Considering the 39 discordant cases in this analysis, 33 (84.6%) were classified as false negatives, and six (15.4%), as false positives. The false negative rate is similar to that of other studies(6, 18, 25). The false positive rate, conversely, is higher, on average, than the reported in the literature(6, 11, 25). In the study by Yarandi et al. (2008)(24), analyzing 106 ovarian tumors, a rate of 2.5% (two cases) was found, while Kauffman et al. (1986)(7) found just one case among the 586 specimens of several organs.
Considering the six false-positive cases in this investigation, one was in the ovary and the others in lymph nodes (three mammary sentinel lymph nodes and two lymph nodes in other regions). In the ovarian case, the frozen section diagnosis was metastatic carcinoma, while the final diagnosis was atypical mature bone. The rarity and the complexity of the case seem to have been responsible for the result.
The presence of micrometastases in the lymph nodes may have led to the alleged false-positive result. These small lesions are known to be taken in the initial slide confection, and therefore, will not be seen in the definitive evaluation. The clinical management of these patients is still a source of great controversy in the literature(17, 26).

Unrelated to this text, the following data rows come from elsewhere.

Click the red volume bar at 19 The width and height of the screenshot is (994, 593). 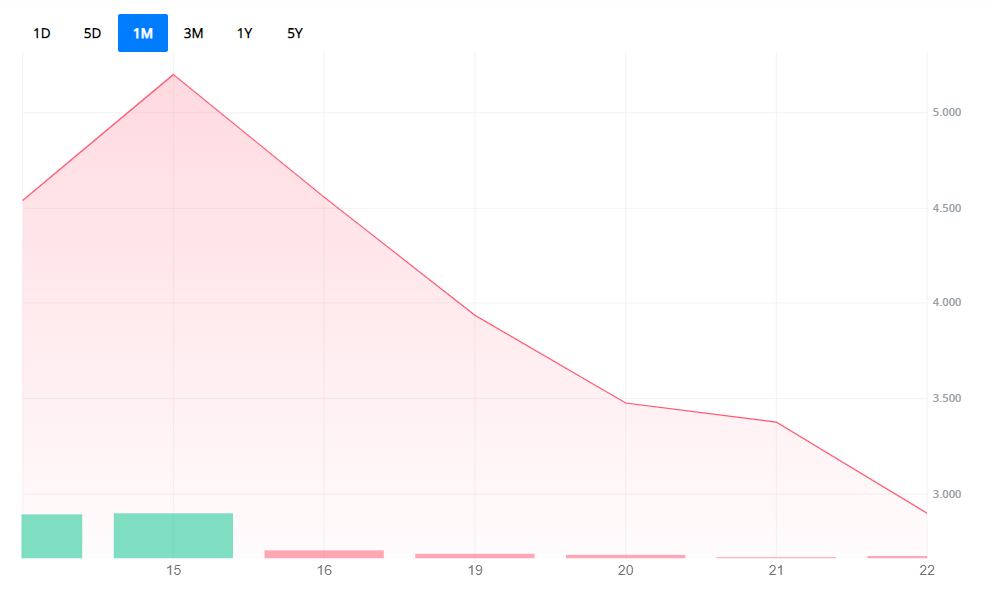tap(475, 555)
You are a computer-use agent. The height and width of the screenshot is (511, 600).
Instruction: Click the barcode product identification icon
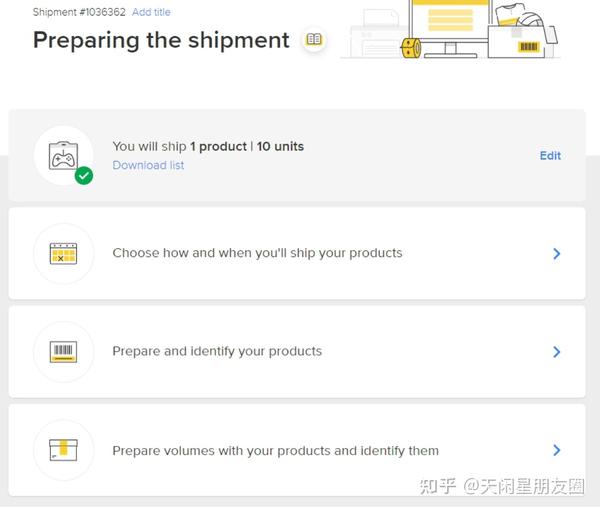point(63,352)
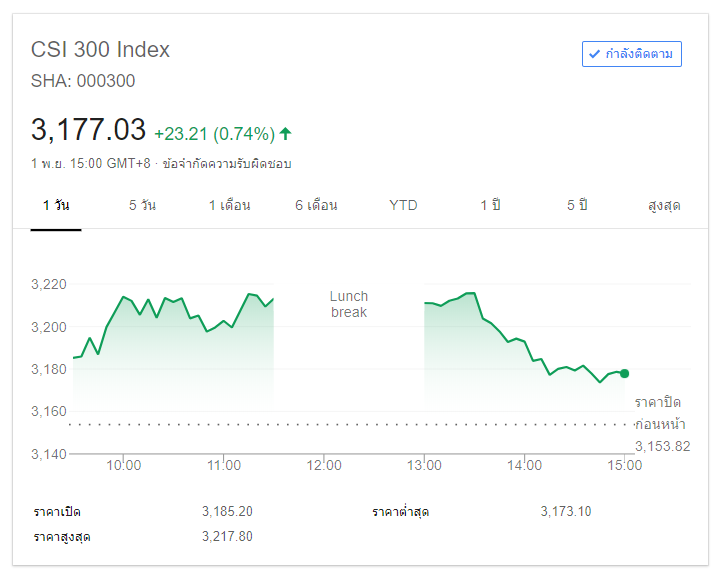Viewport: 724px width, 579px height.
Task: Click the CSI 300 Index title
Action: tap(101, 49)
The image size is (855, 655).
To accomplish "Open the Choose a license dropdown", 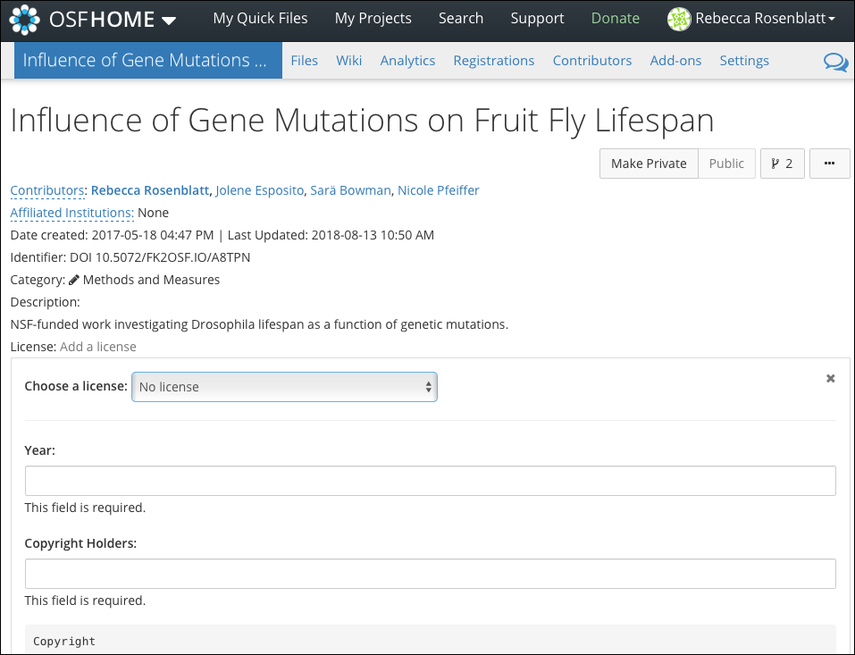I will point(284,387).
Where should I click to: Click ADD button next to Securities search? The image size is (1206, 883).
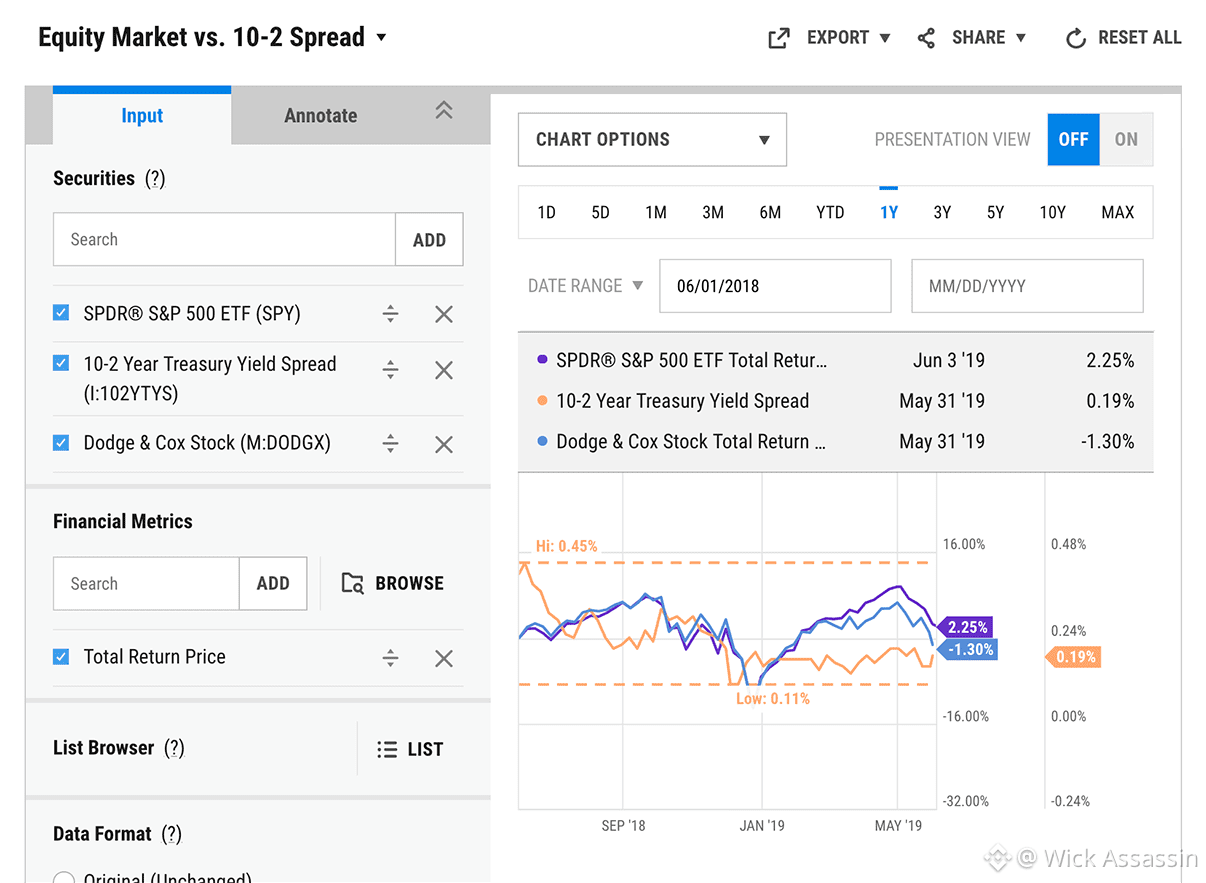click(429, 239)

The present investigation confirms the value of intraoperative frozen section for therapeutic definition at an analysis including multiple organs at a general teaching hospital. The high accuracy of this method allows its effective usage, as long as it is performed with adequate technique and standardization, and by trained professionals.
We declare that we received financial support from Conselho Nacional de Pesquisa (CNPq), by means of Programa Institucional de Bolsas de Iniciação Científica (Pibic), during a 12-month period.